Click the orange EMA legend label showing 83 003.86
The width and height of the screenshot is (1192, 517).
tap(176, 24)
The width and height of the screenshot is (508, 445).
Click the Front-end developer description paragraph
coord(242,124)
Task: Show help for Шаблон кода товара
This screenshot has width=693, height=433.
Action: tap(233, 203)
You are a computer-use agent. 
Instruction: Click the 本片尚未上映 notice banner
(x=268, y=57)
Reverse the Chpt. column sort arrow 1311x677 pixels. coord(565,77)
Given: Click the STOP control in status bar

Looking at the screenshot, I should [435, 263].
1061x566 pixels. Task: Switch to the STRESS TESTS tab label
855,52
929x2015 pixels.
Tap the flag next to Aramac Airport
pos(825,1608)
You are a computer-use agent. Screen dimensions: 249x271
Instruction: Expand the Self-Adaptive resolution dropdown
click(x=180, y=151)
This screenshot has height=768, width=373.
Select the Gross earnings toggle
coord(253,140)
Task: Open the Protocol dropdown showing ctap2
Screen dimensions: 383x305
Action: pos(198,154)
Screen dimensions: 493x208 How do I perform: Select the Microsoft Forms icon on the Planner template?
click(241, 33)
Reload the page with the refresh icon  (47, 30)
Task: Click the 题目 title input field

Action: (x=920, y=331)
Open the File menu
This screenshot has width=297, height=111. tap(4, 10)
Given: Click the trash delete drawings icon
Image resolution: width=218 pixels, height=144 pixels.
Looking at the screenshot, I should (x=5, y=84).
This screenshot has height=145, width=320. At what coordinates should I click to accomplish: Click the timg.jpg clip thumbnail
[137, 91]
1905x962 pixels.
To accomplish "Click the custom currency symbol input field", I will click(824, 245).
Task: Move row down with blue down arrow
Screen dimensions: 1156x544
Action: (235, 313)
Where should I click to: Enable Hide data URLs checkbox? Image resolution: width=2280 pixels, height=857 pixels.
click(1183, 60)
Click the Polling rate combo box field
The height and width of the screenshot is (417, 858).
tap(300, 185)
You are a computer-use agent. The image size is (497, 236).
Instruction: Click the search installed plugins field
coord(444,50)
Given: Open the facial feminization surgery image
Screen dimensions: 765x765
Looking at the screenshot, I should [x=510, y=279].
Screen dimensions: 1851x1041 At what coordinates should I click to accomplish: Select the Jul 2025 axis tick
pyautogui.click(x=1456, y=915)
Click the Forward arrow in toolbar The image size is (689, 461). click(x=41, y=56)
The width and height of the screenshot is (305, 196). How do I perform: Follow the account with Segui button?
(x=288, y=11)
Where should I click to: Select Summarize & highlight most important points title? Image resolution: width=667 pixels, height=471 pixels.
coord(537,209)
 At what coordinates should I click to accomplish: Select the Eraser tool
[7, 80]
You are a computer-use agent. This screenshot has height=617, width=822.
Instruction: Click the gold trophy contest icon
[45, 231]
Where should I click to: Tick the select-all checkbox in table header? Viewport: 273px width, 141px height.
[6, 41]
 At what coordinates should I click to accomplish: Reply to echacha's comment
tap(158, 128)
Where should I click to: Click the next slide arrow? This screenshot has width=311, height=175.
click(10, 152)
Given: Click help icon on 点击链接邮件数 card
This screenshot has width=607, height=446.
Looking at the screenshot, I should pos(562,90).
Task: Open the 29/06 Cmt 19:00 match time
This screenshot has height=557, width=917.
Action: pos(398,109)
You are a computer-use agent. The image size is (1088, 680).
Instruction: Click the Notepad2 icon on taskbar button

━━━━━━━━━━━━━━━━━━━━

--- The problem ---
Include in the answer nothing but an exact repetition of the lines from the one with "This screenshot has height=557, width=917." through the end of the material.

--- Solution for this task ---
This screenshot has height=557, width=917.
Action: pos(398,109)
You are a computer-use agent. The image size is (1088, 680).
Instruction: Click the Notepad2 icon on taskbar button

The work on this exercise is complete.